Task brief ->
Please lay out the rows as a two-column CSV headed request and answer, starting with the line that contains "supplied [215, 234]" and going on through the line that contains "forfeiture [183, 776]". Use one CSV line per row, with each value in a single quoted field and any line breaks turned into spaces.

Material for this exercise ->
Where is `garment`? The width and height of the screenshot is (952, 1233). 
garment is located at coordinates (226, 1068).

==

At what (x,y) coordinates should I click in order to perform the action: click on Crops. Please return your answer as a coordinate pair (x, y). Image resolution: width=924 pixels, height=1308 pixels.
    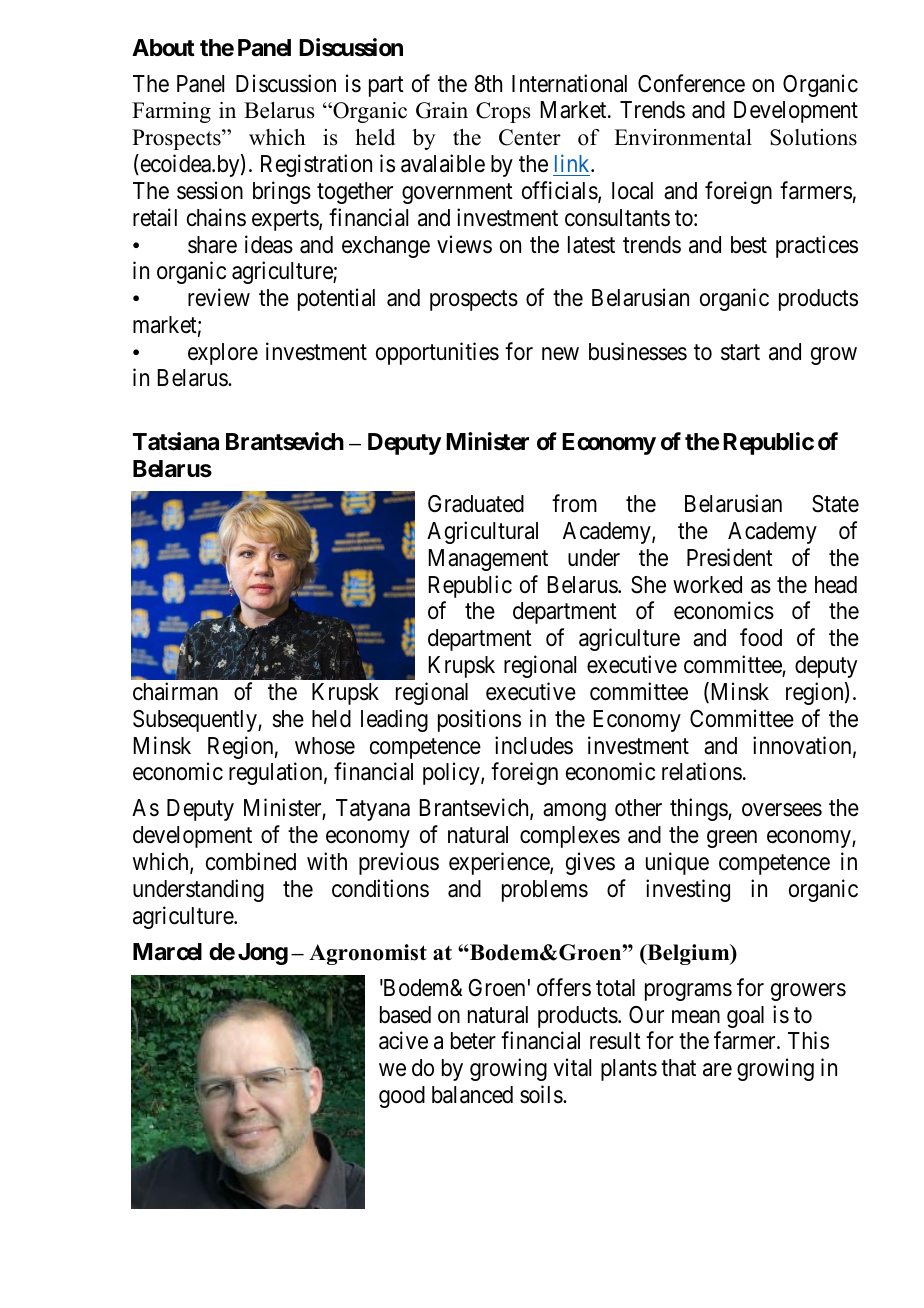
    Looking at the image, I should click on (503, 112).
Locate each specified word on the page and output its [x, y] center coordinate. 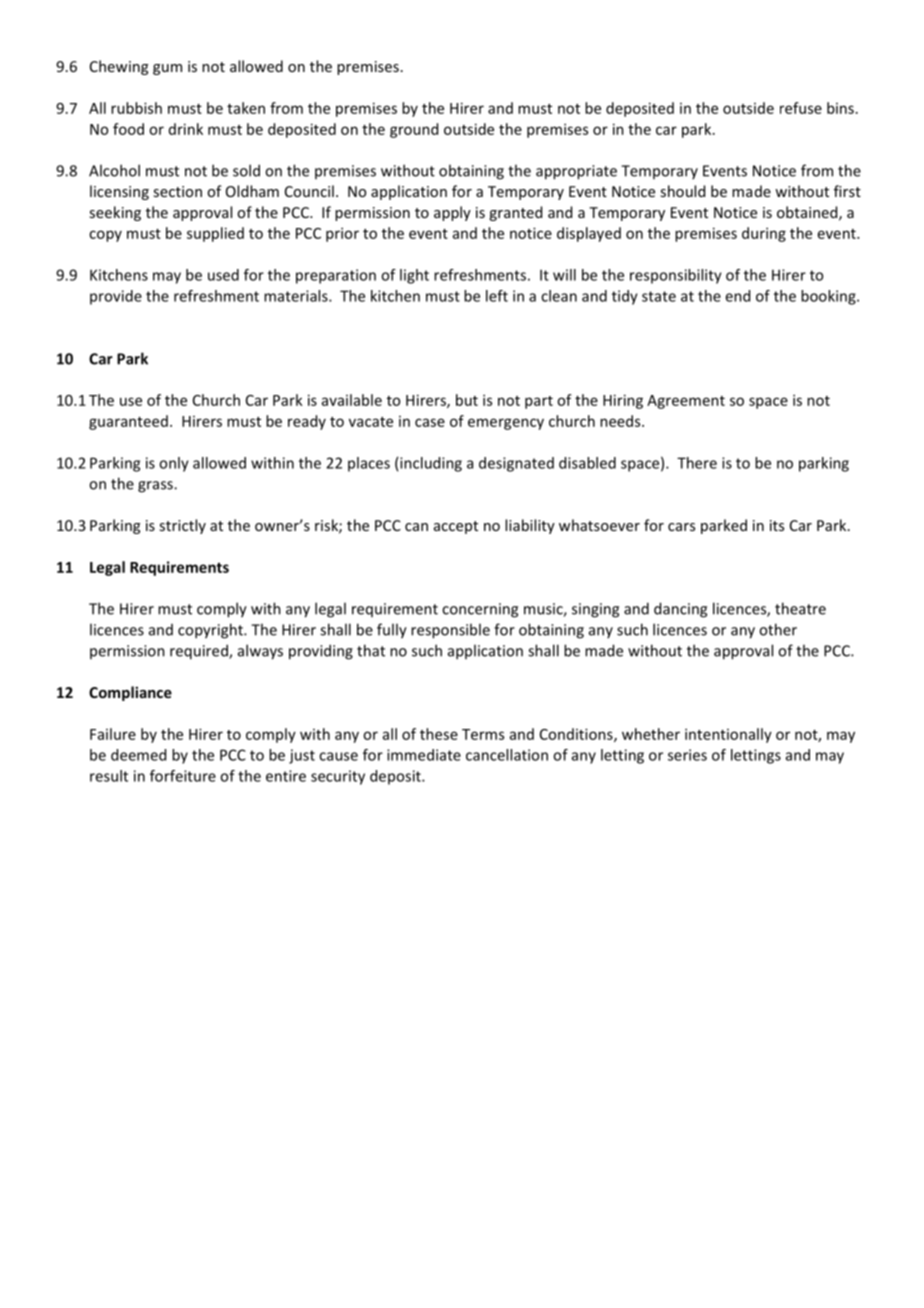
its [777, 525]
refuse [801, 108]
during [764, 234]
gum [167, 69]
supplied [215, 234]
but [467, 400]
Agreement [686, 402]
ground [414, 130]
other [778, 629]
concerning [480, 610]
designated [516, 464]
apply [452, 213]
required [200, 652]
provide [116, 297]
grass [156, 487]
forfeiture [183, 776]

* * *

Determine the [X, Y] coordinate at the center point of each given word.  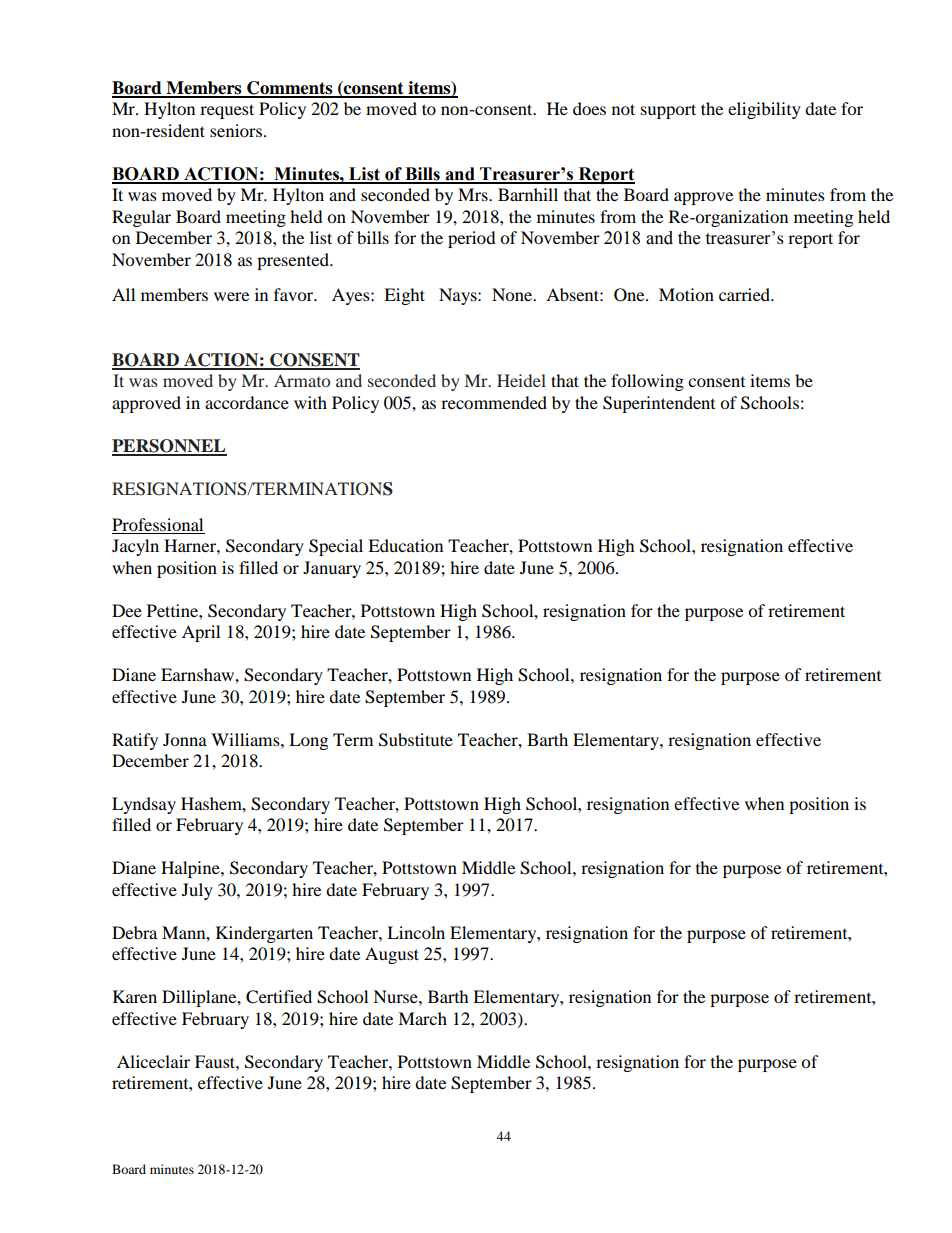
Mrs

The result ->
request,answer
"supplied","[215, 234]"
"but","[467, 400]"
"Agreement","[686, 402]"
"ground","[414, 130]"
"other","[778, 629]"
"concerning","[480, 610]"
"designated","[516, 464]"
"apply","[452, 213]"
"required","[200, 652]"
"provide","[116, 297]"
"grass","[156, 487]"
"forfeiture","[183, 776]"